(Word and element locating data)
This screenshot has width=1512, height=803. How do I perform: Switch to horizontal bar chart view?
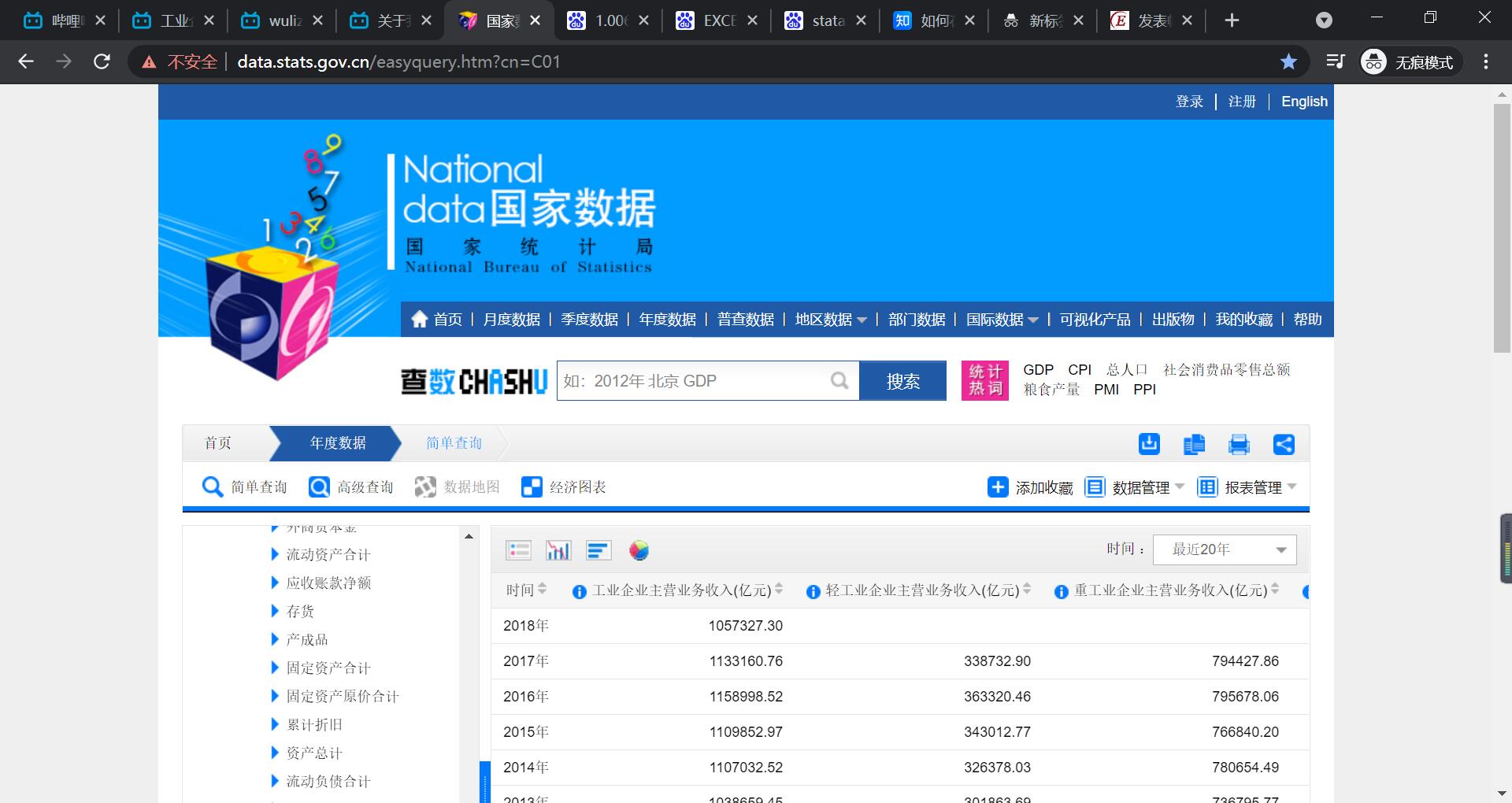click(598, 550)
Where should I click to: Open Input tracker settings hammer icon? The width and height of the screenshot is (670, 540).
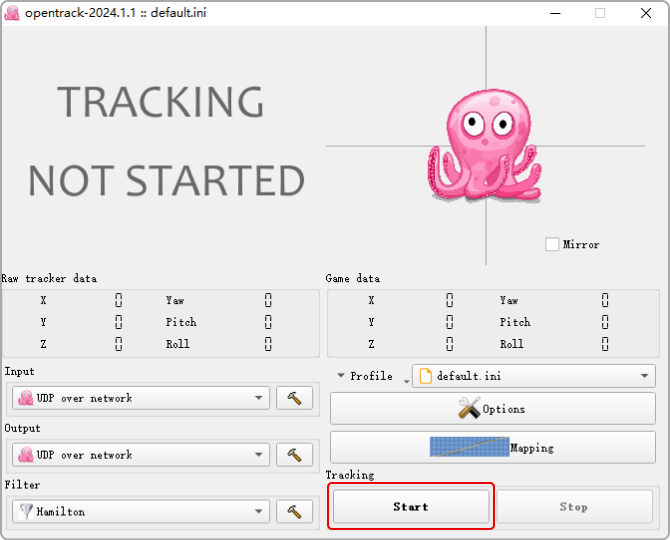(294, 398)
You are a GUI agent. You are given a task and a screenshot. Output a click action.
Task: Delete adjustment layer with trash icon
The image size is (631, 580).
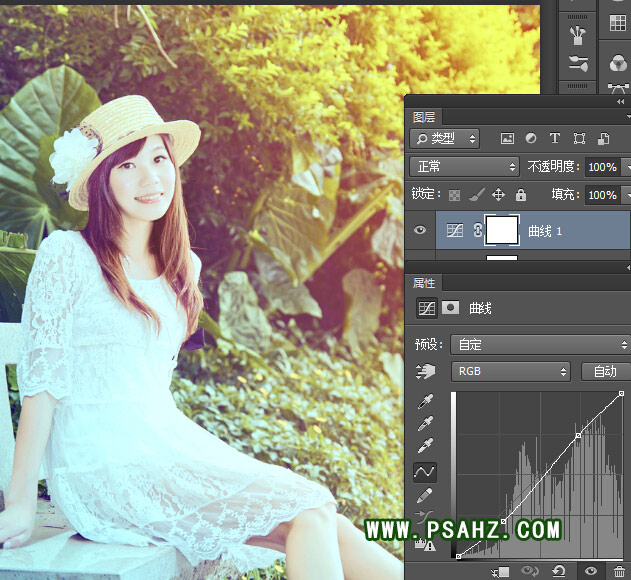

■ Instructions for the task
Rewrite every line of the listing, including the requests, and shift each coordinate in the answers up by 58. Leave the pictures out of your reply.

■ Reply
This screenshot has width=1512, height=803. How do I perform: Switch to horizontal bar chart view?
click(656, 608)
Where should I click to: Open Input tracker settings hammer icon? The width and height of the screenshot is (670, 540).
(352, 456)
You are a GUI agent. You are given a task and a screenshot. Output a click action.
Task: Delete adjustment layer with trash icon
The image size is (631, 580).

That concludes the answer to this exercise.